ФРАГМЕНТ ТЕКСТА:
+++

Крупп - пушки империи

ЧУМА В ГОРОДЕ ЭССЕНЕ — ПУШЕЧНЫЙ СТВОЛ И КОЛЕСО ЖЕЛЕЗНОДОРОЖНОГО ВАГОНА — ВИЛЛА «ХЮГЕЛЬ» — БЕРТА И ЕЕ ГУСТАВ — РОДИНА КАПИТАЛА — ВЕЛИКОЕ ОГРАБЛЕНИЕ — РАБЫ С КРАСНЫМ ВИНОМ — НА НОВЫХ РЕЛЬСАХ

В годы сокрушительного кризиса, постигшего фирму Круппа в 1966 году, один из руководителей концерна Бертольд Байц с огорчением сказал кому-то из западногерманских журналистов: «Сейчас, когда река высохла, мы наконец можем увидеть, что лежит на дне ее русла: немножко золота и множество пустых бутылок».

Конечно, золота было не так уж мало. К моменту кризиса, постигшего концерн, глава династии Альфрид Крупп фон Болен унд Гальбах все еще был самым богатым человеком в Европе, а «империя Круппов», с ее более чем сотней предприятий, — крупнейшим (из находившихся в одних руках) промышленным предприятием. По крайней мере до сего дня таково было мнение историков мировой экономики. Бухгалтерские книги этого семейного треста были на протяжении более столетия сокрыты от контролирующих органов, а истинные бухгалтерские отчеты вообще никогда не публиковались, и потому ныне трудно отделить легенду от действительности.

+++

ЗАДАНИЕ 1: Выпишите из записей все строки, в которых есть слово «header».

ЗАПИСИ НАБОРА ДАННЫХ:

+++

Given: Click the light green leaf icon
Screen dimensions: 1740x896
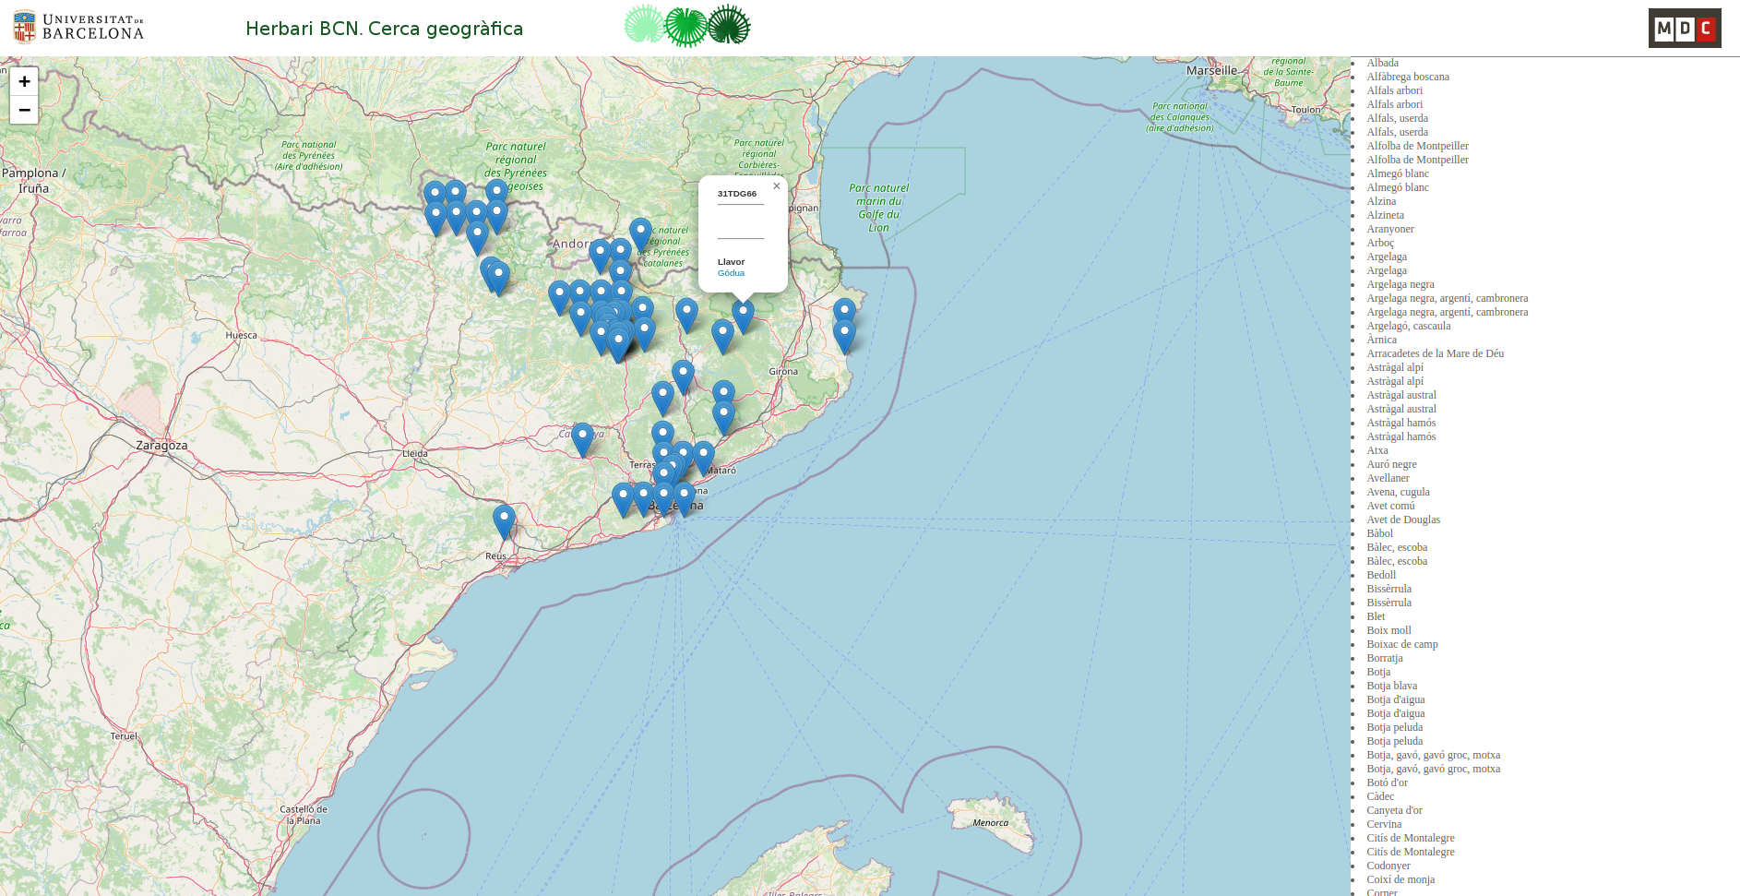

+++

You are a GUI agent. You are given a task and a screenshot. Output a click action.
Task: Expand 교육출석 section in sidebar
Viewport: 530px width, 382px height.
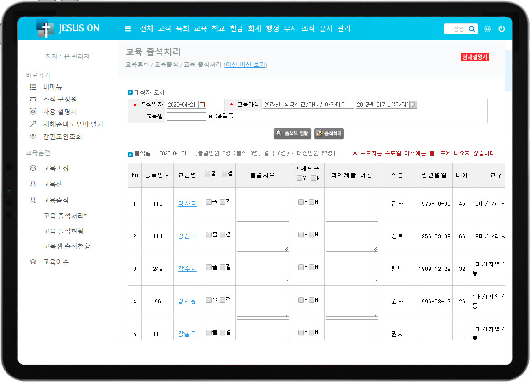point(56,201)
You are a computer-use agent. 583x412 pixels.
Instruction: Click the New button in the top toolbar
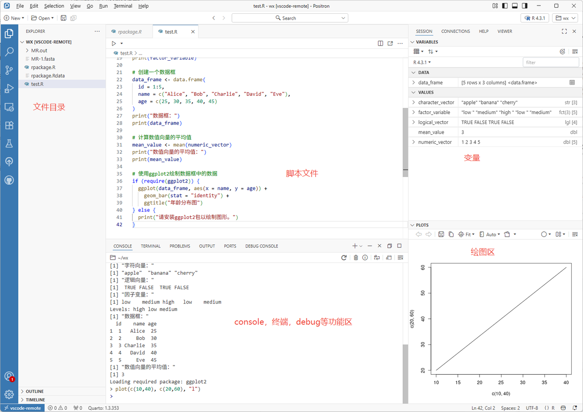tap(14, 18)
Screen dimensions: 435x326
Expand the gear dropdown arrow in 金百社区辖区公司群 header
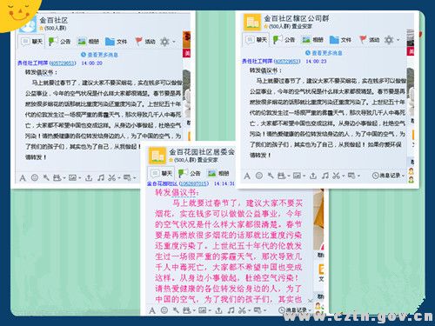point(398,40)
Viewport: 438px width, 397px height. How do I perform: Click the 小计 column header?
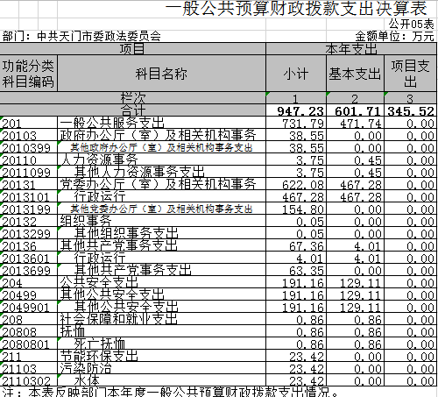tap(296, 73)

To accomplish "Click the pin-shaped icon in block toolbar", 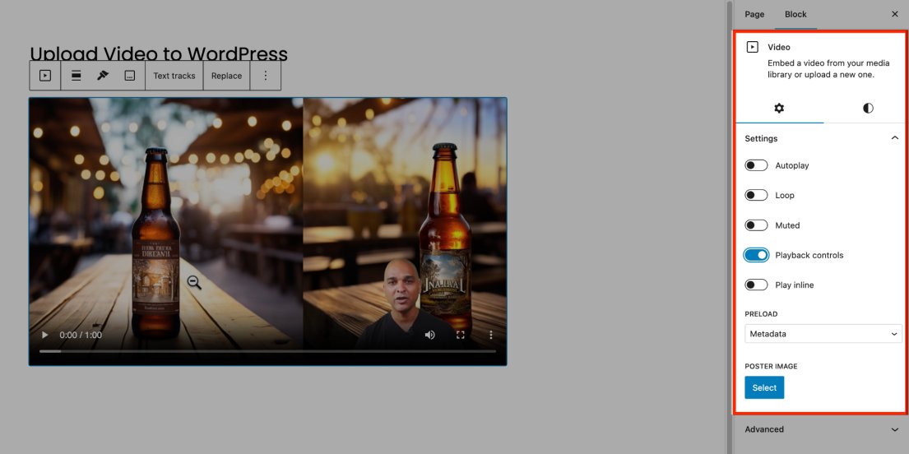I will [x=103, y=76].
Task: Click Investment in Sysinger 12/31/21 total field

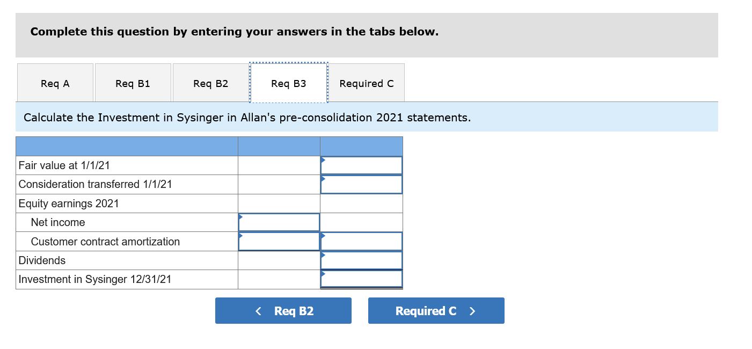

+++

ЗАДАНИЕ 2: Изложите фрагмент о концерне Круппа в двух предложениях.

ОТВЕТ К ЗАДАНИЮ 1:
Expand the gear dropdown arrow in 金百社区辖区公司群 header
Viewport: 438px width, 397px height. How do I perform: Click the 小计 column header?

ОТВЕТ К ЗАДАНИЮ 2: Во время кризиса, постигшего фирму Круппа в 1966 году, один из руководителей концерна Бертольд Байц сказал, что теперь, когда река высохла, на дне ее русла видны немножко золота и множество пустых бутылок. К моменту кризиса глава династии Альфрид Крупп фон Болен унд Гальбах все еще был самым богатым человеком в Европе, а «империя Круппов» с более чем сотней предприятий — крупнейшим промышленным предприятием в одних руках, но из-за того, что бухгалтерские книги более столетия скрывались от контролирующих органов, ныне трудно отделить легенду от действительности.